Please use this identifier to cite or link to this item: https://doi.org/10.1016/j.neuroscience.2006.06.030
Title: Expression of 2′,3′-cyclic nucleotide 3′-phosphodiesterase in the amoeboid microglial cells in the developing rat brain
Authors: Wu, C.Y.
Cao, Q.
Guo, C.H.
Gao, Q. 
Ling, E.-A. 
Lu, J.
Keywords: amoeboid microglial cells
CNPase
development
lipopolysaccharide
rat
Issue Date: 2006
Source: Wu, C.Y.,Cao, Q.,Guo, C.H.,Gao, Q.,Ling, E.-A.,Lu, J. (2006). Expression of 2′,3′-cyclic nucleotide 3′-phosphodiesterase in the amoeboid microglial cells in the developing rat brain. Neuroscience 142 (2) : 333-341. ScholarBank@NUS Repository. https://doi.org/10.1016/j.neuroscience.2006.06.030
Abstract: Expression of 2′,3′-cyclic nucleotide 3′-phosphodiesterase (CNPase) in amoeboid microglial cells (AMC) in developing rat brain from prenatal day 18 (E18) to postnatal day 10 (P10) was demonstrated by immunohistochemistry/immunofluorescence and immunoelectron microscopy both in vivo and in vitro, respectively.

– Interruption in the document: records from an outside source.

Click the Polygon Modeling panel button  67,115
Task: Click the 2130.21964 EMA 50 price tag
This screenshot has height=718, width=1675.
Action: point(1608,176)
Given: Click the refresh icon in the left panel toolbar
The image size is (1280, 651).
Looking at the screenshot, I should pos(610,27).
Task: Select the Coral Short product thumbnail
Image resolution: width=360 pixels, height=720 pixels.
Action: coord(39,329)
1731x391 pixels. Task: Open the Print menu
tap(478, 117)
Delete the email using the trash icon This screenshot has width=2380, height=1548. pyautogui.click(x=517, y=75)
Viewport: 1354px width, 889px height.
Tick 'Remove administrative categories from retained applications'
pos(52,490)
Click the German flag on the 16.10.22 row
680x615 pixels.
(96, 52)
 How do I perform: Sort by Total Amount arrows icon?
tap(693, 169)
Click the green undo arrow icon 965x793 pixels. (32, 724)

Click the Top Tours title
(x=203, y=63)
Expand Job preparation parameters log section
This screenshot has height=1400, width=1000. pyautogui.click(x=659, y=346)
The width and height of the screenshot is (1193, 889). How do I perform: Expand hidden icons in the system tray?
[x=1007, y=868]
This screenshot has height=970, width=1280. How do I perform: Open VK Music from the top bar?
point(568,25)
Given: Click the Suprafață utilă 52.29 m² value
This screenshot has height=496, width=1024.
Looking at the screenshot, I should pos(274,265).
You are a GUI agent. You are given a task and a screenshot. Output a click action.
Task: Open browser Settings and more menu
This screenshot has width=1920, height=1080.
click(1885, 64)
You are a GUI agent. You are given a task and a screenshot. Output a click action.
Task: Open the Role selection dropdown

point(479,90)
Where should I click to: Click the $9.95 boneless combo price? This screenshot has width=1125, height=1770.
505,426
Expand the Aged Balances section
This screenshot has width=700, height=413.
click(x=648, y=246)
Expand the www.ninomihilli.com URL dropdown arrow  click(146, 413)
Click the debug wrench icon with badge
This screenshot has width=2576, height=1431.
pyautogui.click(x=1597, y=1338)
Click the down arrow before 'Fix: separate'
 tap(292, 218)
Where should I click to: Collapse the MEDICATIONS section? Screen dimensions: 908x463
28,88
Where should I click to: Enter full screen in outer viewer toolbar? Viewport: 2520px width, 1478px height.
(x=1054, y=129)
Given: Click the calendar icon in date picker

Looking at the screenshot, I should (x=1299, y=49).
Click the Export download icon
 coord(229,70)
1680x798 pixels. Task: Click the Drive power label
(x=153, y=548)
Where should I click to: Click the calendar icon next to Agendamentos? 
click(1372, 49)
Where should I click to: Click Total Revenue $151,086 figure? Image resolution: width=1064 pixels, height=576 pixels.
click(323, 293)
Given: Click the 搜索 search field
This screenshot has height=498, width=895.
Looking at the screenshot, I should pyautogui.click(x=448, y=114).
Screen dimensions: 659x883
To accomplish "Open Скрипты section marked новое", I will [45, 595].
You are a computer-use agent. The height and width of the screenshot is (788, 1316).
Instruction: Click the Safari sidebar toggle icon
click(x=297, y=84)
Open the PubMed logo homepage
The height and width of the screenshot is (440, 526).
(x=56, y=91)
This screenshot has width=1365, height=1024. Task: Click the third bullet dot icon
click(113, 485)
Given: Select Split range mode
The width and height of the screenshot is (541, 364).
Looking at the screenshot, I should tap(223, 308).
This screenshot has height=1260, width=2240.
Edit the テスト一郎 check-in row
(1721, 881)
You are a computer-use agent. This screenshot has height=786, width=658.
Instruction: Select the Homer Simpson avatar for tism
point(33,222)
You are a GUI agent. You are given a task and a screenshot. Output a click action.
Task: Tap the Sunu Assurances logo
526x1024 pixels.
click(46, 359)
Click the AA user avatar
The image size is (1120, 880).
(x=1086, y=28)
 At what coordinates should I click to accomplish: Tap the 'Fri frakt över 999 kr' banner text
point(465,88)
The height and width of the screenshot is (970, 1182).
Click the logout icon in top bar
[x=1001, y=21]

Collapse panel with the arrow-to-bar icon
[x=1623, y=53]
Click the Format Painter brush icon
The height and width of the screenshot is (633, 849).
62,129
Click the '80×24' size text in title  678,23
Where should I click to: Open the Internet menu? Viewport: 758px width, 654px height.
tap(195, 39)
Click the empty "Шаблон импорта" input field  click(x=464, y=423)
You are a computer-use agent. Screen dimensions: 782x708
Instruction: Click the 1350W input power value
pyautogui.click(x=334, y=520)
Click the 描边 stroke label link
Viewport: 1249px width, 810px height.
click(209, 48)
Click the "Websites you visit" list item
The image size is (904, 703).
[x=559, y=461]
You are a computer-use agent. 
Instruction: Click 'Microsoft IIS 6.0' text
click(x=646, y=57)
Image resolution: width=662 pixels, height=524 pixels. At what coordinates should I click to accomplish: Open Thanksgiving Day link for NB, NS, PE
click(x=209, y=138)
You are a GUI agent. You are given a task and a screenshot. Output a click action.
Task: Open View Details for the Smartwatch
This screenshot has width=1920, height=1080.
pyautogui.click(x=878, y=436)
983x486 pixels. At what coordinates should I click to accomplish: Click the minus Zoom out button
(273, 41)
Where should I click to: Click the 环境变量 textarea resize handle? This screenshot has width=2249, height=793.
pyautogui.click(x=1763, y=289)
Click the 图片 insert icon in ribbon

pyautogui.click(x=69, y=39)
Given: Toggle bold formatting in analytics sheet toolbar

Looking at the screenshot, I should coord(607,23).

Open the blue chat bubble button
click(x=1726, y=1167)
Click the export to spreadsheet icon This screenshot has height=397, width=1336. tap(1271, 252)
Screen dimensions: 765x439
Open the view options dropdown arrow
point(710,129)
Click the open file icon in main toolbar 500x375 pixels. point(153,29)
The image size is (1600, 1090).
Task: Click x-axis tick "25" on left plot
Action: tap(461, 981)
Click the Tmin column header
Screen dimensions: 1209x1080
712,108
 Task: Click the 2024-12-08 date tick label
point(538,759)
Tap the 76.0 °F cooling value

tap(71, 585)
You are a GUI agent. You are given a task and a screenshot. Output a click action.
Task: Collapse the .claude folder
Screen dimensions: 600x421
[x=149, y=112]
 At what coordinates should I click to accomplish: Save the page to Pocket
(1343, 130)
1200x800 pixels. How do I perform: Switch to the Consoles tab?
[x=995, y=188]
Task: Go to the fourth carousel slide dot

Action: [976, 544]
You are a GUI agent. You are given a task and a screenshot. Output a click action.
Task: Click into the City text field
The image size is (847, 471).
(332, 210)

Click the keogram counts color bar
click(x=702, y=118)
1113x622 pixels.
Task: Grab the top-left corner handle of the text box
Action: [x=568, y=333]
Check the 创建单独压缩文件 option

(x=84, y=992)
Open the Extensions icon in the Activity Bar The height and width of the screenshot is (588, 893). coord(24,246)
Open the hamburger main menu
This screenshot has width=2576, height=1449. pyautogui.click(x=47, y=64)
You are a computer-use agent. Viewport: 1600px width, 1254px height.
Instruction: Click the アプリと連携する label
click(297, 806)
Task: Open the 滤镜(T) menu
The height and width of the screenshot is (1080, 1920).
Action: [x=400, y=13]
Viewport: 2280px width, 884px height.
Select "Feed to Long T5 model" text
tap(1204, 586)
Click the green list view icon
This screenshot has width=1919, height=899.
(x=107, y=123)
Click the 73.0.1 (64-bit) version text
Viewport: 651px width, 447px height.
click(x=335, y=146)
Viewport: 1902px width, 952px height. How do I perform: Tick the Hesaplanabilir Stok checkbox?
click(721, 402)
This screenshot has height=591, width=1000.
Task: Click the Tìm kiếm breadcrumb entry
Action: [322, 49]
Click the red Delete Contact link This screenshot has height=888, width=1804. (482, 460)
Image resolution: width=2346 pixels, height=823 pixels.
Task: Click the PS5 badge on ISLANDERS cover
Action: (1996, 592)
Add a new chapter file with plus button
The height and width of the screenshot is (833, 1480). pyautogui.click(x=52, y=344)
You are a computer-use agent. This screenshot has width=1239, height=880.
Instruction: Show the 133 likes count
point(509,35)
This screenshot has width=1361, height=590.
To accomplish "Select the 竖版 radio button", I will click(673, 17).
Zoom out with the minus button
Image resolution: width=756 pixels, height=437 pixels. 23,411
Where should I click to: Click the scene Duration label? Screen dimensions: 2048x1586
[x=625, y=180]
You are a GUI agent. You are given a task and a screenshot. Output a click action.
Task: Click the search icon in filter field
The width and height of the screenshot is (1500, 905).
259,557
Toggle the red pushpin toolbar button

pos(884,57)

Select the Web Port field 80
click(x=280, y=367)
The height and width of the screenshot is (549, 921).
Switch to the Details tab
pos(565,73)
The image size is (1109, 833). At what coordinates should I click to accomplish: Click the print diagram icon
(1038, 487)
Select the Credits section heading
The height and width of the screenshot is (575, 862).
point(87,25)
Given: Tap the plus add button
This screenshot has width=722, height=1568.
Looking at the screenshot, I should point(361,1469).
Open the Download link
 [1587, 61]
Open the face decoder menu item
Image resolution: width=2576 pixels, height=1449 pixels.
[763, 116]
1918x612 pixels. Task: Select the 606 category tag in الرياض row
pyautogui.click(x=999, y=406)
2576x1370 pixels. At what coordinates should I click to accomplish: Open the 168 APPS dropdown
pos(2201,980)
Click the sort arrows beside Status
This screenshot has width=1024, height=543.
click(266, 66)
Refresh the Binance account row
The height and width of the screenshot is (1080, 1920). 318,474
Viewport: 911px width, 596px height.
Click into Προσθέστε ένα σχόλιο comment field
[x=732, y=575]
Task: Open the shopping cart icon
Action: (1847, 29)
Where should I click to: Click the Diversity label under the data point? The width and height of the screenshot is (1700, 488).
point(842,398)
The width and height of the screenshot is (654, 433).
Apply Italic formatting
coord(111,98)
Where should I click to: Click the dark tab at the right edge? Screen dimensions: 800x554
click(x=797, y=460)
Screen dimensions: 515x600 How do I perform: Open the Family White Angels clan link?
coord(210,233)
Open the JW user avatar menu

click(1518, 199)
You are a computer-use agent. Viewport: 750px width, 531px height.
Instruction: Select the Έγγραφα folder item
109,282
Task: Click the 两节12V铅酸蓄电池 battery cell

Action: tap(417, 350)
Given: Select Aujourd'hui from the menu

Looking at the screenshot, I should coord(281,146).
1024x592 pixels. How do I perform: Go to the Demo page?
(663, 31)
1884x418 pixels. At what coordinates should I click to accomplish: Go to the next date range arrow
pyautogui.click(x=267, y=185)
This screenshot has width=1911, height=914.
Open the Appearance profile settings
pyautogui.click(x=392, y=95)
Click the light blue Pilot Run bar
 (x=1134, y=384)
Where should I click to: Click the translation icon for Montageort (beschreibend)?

Furthermore, real time-polymerase chain reaction (PCR) was performed to determine the expression of CNPase at mRNA level in cultured microglial cells in control conditions and following lipopolysaccharide stimulation. CNPase immunoreactive amoeboid microglia occurred in large numbers in the corpus callosum, subventricular zone and cavum septum pellucidum at P0 but were progressively reduced with age and were undetectable at P14. By immunoelectron microscopy, immunoreaction product was associated primarily with the plasma membrane, filopodial projections and mitochondria in AMC. Real time-PCR analysis revealed that CNPase mRNA was expressed by cultured amoeboid microglia and was significantly up-regulated in microglial activation induced in vitro by lipopolysaccharide. The functional role of CNPase in AMC remains speculative. Given its expression in AMC transiently occurring in the perinatal brain and that it is markedly elevated in activated microglia, it is suggested that the enzyme may be linked to the major functions of the cell type such as release of chemokines and cytokines. In relation to this, CNPase may play a key role associated with transportation of cytoplasmic materials. © 2006 IBRO.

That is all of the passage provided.